La historia de Joseph Ratzinger distingue tres etapas. En la primera está el joven teólogo cuyos enfoques novedosos sorprendían al sólido Micheal Schamus, deslumbraba en los claustros universitarios de Bonn, de Münster y de Ratisbona, y admiraba la “nueva teología” del célebre catedrático de Innsbruck, Karl Rahner.
En la segunda etapa está el duro guardián del dogma que encarnó cuando el Papa Juan Pablo II lo convirtió en prefecto de la Congregación de la Doctrina de la Fe (ex Santo Oficio”; etapa a la que llega más aferrado a la tradición patrística y distanciado del escolasticismo y de las huellas de Kant, Hegel y Heidegger que percibía en Rahner.
En la tercera etapa, está el Papa Benedicto XVI, quien a pesar de su inmensa timidez, de su dificultad para liderar y de su desagrado por las actividades gubernamentales, terminó librando épicas batallas contra los poderes más oscuros de la curia romana y provocando un tremendo cataclismo con su renuncia al trono de Pedro.
En la segunda etapa del trayecto teológico y pastoral de Ratzinger, su vigoroso intelecto y rigurosa formación parecían enfocadas únicamente a sostener la estructura de la iglesia, defendiendo la certeza dogmática de todo lo que la desafiara.
Fuera de la certeza dogmática, para el titular del santo oficio todo era “relativismo moral”. Sin embargo, en los años de juventud y claustros universitarios, hubo en él un interés por la verdad como una búsqueda, y una vocación por el debate intelectual, incluso si alcanzaba el mensaje evangélico.
No rechazaba la idea de verdad revelada, pero no se cerraba al debate. Al contrario, lo promovía. Por eso, abrevando en las vertientes teológicas consideradas conservadoras respecto al dogma y la liturgia, el joven teólogo fue uno de los asesores del Concilio Vaticano II, destacándose junto a intelectuales vanguardistas de la iglesia de aquel tiempo, como el jesuita Henri de Lubac y el dominico Yves Congar.
A esa altura, lo que había escrito Joseph Aloisius Ratzinger era equiparable en densidad y profundidad de contenidos a los siete volúmenes de la Teología Dogmática, la monumental obra del también alemán y bávaro Michael Schmaus, quien lo había reprobado en una de sus primeras tesis.
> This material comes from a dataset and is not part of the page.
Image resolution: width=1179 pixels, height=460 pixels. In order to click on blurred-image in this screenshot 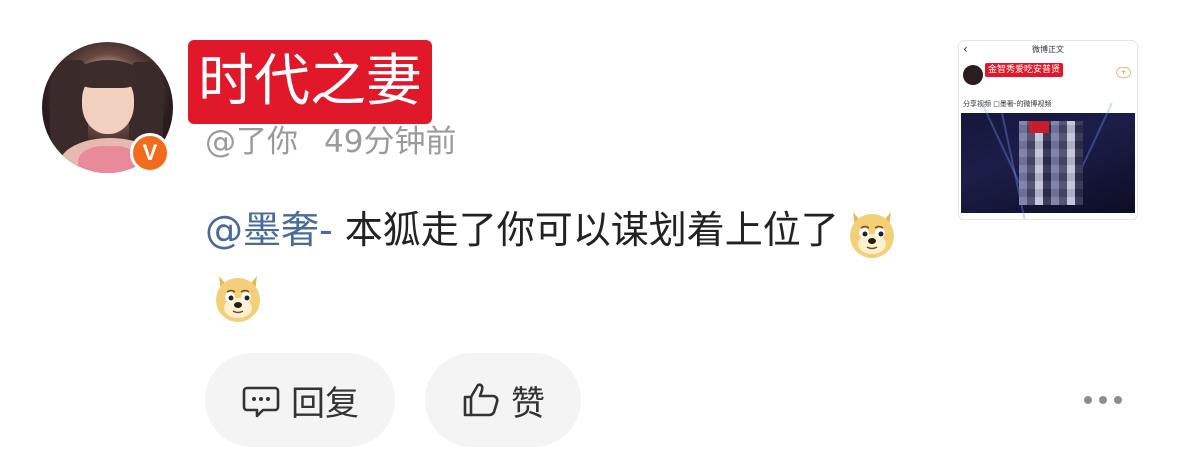, I will do `click(1051, 163)`.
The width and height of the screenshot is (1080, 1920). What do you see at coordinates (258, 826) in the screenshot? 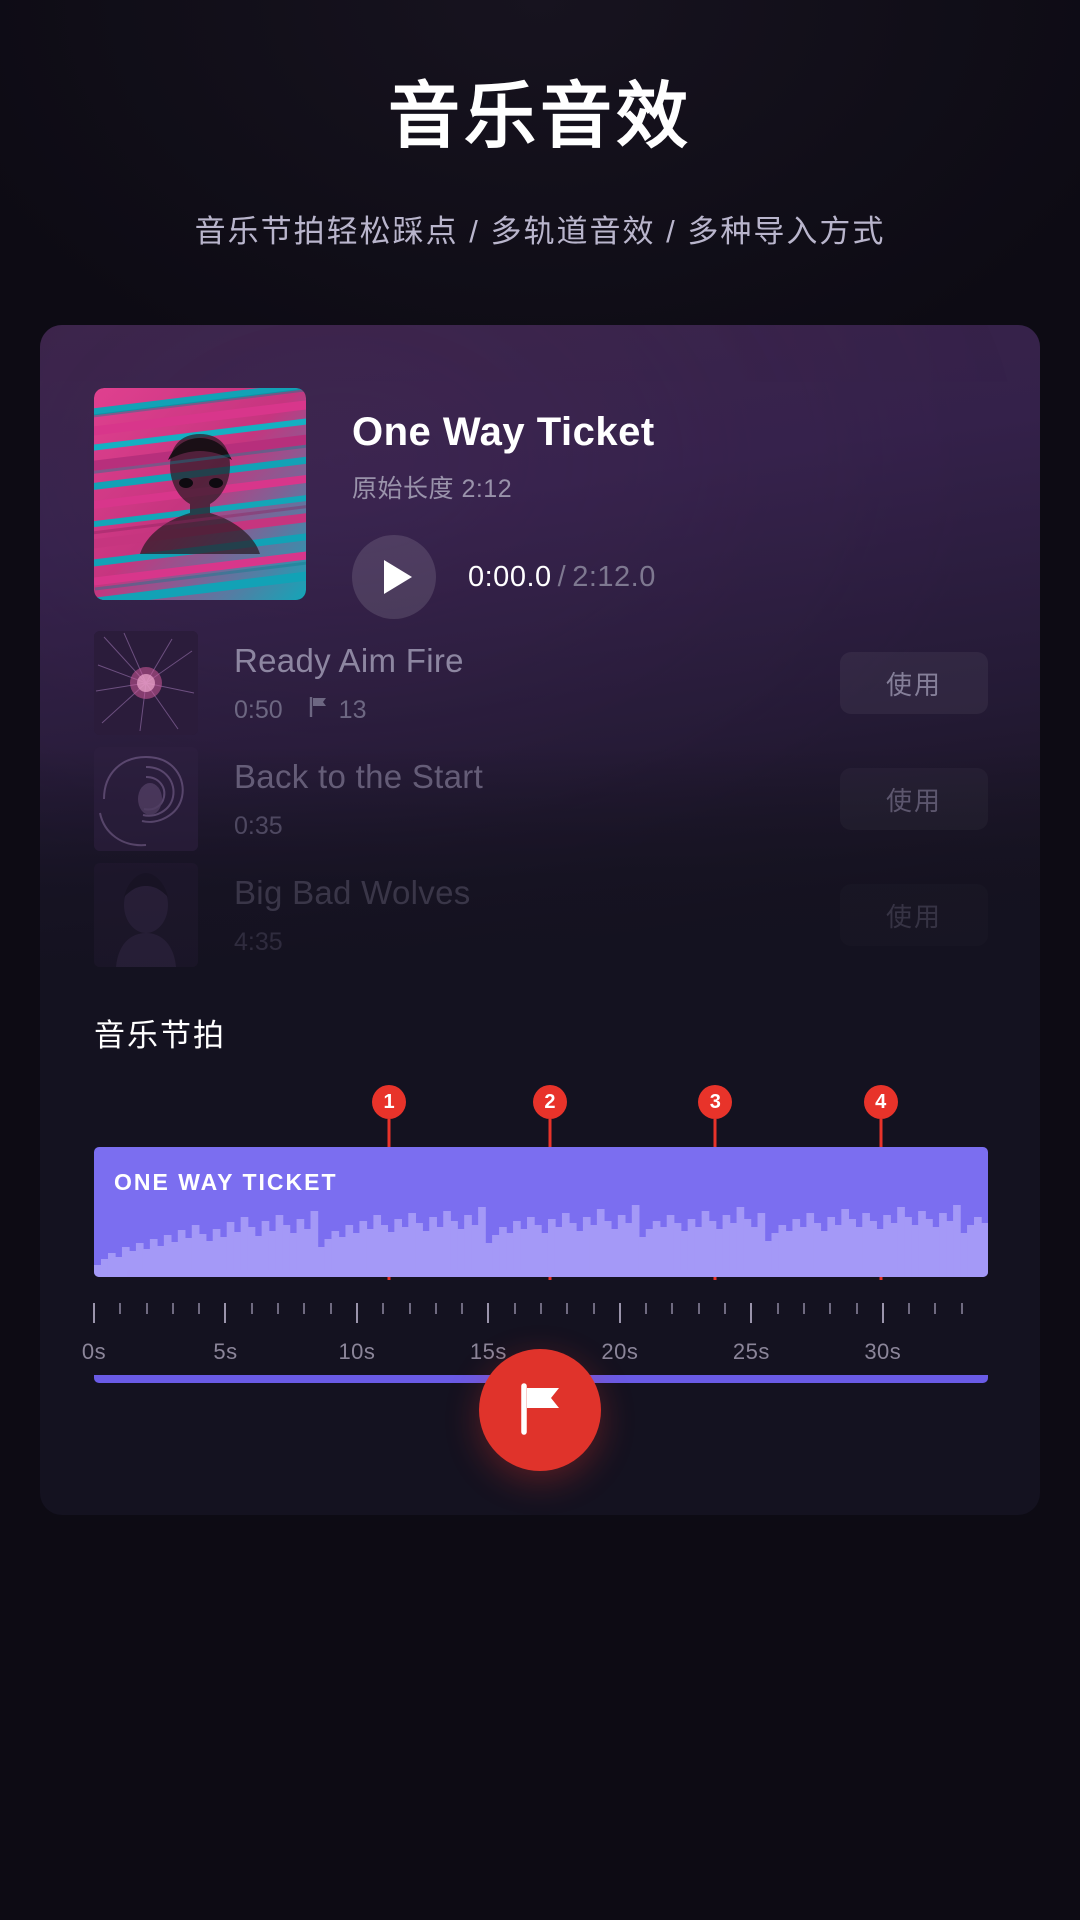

Por su personalidad retraída y su avanzada edad, muchos cardenales lo erigieron pontífice pensando que haría un papado de transición que no cambiaría en la estructura eclesial lo que no había modificado Wojtila. A Ratzinger, lo que le sobraba en vigor intelectual, le faltaba en carisma y voluntad de poder. No era un sacerdote de altares, sino de bibliotecas. Pero igual que Juan XXIII, a quien también habían elegido como Papa de transición y generó el concilio más trascendente y renovador, Benedicto XVI terminó sorprendiendo al clero al tomar ciertas decisiones sísmicas.
Fue el tímido Benedicto quien puso sobre la mesa el vicio de la pederastia como una de las gangrenas que carcomen la estructura de la iglesia. También fue ese hombre frágil que carecía del instinto político de mandar, quien expuso las opacidades que abundan en las finanzas vaticanas.
Los llamados “VatiLeaks” y la traición de su mayordomo personal, Paolo Gabriele, fueron los violentos mensajes con que sectores corruptos de la curia romana le advirtieron que se limitara a presidir las ceremonias y dar los discursos “urbi et orbi”, sin pretensión alguna de gobernar y, muchos menos, de cambiar ciertas realidades imperantes desde tiempos inmemoriales.
La traición de Gabriele le hizo ver su intemperie institucional y su falta de instrumentos para combatir a esos poderes oscuros. Y en esa soledad inerme, decidió arrojar sobre esos poderosos enemigos lo más destructivo que tenía para arrojarles: su renuncia.
Se colocó así en el estante de las excepciones a la regla de morir sobre el trono de Pedro. En ese estante está Gregorio XII, quien en el siglo XV dimitió en el marco del Concilio de Constanza, con la iglesia dividida y enfrentando al papa con sede en Avignon: Benedicto XIII.
Y también está Celestino V, el Papa que renunció en el siglo XIII a cinco meses de haber sido nombrado pontífice y por una razón que tiene similitudes con la que llevó a Ratzinger a renunciar: ni le gustaba ni estaba preparado para gobernar, pero tampoco estaba dispuesto a permitir que otros, motivados por codicias y ambiciones, gobernaran la iglesia desde atrás del trono que él ocupaba.